TASK TO COMPLETE.
Return all lines of the records that contain the word "will".

(ENTRIES PROVIDED Opens)

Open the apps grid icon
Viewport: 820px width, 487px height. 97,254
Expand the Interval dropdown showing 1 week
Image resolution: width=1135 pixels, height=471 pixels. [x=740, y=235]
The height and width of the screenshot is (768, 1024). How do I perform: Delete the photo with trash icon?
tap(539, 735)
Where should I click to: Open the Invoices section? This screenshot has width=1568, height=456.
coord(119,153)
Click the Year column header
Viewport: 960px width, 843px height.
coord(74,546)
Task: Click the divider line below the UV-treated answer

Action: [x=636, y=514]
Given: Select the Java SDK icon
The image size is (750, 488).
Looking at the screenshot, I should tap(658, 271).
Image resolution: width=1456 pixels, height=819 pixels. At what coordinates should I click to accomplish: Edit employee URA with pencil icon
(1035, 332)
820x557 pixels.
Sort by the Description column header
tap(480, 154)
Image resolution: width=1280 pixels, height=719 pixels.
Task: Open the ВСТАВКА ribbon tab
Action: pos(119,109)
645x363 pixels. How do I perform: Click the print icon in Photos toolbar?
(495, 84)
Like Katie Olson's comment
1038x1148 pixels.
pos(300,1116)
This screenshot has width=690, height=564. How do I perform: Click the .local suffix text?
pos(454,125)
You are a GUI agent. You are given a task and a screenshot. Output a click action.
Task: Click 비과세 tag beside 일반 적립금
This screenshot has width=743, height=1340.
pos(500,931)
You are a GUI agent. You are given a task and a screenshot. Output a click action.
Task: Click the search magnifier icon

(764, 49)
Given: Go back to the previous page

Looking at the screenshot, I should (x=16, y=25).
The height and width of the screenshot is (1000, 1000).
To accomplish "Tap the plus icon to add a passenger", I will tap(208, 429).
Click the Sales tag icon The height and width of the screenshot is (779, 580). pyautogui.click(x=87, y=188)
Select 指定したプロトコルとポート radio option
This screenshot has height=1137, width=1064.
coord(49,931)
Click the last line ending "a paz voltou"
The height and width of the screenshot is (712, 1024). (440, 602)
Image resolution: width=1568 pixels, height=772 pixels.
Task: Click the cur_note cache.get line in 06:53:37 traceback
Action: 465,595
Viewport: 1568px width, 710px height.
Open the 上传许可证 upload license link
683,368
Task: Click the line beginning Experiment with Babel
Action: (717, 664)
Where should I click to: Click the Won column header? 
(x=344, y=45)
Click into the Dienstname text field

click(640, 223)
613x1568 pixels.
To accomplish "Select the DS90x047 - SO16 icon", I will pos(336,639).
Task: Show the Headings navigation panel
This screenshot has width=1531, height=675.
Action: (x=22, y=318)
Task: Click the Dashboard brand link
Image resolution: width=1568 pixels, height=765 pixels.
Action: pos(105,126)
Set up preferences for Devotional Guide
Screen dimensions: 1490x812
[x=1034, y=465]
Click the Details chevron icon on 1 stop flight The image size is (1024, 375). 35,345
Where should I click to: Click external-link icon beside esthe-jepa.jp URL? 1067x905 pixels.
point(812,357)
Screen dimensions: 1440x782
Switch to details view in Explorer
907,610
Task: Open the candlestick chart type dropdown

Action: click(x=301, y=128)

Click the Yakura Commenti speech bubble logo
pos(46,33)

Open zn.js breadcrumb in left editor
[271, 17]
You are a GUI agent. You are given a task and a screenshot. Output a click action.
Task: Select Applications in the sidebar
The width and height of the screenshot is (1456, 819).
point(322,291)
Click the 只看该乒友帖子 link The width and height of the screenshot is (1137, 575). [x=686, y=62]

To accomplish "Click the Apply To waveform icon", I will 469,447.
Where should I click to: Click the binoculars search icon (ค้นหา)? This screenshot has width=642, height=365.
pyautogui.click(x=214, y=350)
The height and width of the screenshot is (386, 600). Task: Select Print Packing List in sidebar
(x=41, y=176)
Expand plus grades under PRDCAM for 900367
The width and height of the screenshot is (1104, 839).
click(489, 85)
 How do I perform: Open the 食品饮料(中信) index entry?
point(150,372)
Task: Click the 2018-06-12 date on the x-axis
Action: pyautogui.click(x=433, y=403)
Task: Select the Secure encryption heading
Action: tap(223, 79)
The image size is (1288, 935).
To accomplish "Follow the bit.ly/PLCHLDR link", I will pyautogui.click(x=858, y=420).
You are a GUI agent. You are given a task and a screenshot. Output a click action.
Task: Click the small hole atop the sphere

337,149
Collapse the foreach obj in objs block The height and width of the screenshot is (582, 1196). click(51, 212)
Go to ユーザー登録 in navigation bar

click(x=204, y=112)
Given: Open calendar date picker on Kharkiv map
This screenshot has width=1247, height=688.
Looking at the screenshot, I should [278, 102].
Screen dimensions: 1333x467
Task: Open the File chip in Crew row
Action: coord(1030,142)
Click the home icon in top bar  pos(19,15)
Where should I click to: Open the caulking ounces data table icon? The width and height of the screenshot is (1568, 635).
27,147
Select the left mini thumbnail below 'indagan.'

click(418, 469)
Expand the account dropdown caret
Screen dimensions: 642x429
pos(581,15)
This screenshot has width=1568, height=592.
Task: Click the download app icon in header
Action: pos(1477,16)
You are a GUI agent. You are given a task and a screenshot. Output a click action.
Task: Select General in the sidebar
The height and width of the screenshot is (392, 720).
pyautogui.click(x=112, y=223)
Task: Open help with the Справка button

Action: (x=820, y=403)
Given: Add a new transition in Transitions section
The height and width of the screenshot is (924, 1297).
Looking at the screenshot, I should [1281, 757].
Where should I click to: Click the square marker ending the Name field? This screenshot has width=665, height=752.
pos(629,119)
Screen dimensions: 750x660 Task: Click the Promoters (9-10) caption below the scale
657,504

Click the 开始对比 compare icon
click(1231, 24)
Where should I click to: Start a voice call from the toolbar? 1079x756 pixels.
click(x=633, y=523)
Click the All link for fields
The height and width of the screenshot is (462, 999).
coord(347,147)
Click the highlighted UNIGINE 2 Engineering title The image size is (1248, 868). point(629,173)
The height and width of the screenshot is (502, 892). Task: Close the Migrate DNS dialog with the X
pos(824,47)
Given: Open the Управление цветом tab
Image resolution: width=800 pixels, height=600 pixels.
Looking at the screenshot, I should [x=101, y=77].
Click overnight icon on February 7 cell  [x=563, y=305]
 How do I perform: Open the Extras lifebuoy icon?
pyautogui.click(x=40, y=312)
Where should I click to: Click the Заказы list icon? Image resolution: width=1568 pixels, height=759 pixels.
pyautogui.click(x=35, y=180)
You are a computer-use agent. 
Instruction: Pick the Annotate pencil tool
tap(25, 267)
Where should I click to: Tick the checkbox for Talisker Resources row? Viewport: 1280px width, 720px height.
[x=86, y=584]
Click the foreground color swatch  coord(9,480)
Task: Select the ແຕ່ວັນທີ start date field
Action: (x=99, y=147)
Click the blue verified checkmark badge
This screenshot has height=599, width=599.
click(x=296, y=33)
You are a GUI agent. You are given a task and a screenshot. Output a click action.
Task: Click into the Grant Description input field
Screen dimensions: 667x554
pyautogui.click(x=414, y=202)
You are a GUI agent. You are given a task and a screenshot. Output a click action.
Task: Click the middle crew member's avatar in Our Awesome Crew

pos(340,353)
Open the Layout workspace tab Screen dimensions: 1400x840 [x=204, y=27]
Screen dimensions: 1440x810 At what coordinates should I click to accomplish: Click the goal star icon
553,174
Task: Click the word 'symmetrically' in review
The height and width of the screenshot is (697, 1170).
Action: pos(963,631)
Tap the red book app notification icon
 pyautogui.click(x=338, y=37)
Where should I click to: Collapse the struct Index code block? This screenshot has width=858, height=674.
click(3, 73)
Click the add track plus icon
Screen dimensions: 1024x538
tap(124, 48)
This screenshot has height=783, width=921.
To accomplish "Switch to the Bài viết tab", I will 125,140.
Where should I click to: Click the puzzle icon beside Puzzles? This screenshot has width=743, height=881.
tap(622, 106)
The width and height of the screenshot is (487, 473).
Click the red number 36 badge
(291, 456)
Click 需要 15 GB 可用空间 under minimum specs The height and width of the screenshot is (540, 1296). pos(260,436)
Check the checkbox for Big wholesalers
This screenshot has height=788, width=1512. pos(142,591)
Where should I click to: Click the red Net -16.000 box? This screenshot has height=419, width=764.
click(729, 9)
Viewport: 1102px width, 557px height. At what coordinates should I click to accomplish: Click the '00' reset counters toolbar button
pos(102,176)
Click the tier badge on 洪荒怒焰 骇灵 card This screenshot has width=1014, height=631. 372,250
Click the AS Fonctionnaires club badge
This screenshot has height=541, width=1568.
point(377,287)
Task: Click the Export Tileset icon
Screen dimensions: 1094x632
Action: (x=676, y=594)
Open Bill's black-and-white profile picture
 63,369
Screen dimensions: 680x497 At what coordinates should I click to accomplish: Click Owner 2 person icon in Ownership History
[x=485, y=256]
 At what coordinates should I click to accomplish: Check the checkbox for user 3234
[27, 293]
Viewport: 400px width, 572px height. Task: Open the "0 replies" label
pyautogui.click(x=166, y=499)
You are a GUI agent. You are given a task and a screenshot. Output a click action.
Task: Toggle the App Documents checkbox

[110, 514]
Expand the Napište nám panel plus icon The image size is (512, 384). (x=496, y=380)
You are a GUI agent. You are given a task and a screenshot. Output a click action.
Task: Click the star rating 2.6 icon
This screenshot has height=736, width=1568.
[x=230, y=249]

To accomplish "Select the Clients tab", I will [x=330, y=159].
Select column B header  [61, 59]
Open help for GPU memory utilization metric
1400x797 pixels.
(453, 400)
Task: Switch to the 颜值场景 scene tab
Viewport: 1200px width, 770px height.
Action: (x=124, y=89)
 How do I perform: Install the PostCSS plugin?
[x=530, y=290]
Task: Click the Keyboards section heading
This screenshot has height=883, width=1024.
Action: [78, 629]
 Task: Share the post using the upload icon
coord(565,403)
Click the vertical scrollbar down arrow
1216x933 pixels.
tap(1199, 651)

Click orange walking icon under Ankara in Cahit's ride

(ENTRIES PROVIDED Closes)

OUTPUT OF THE EXERCISE.
To accomplish "Tap the plus icon to add a passenger", I will tap(208, 429).
To accomplish "Select the DS90x047 - SO16 icon", I will pos(336,639).
To accomplish "Click the Apply To waveform icon", I will 469,447.
To accomplish "Follow the bit.ly/PLCHLDR link", I will pyautogui.click(x=858, y=420).
To accomplish "Switch to the Bài viết tab", I will 125,140.
To accomplish "Select the Clients tab", I will [x=330, y=159].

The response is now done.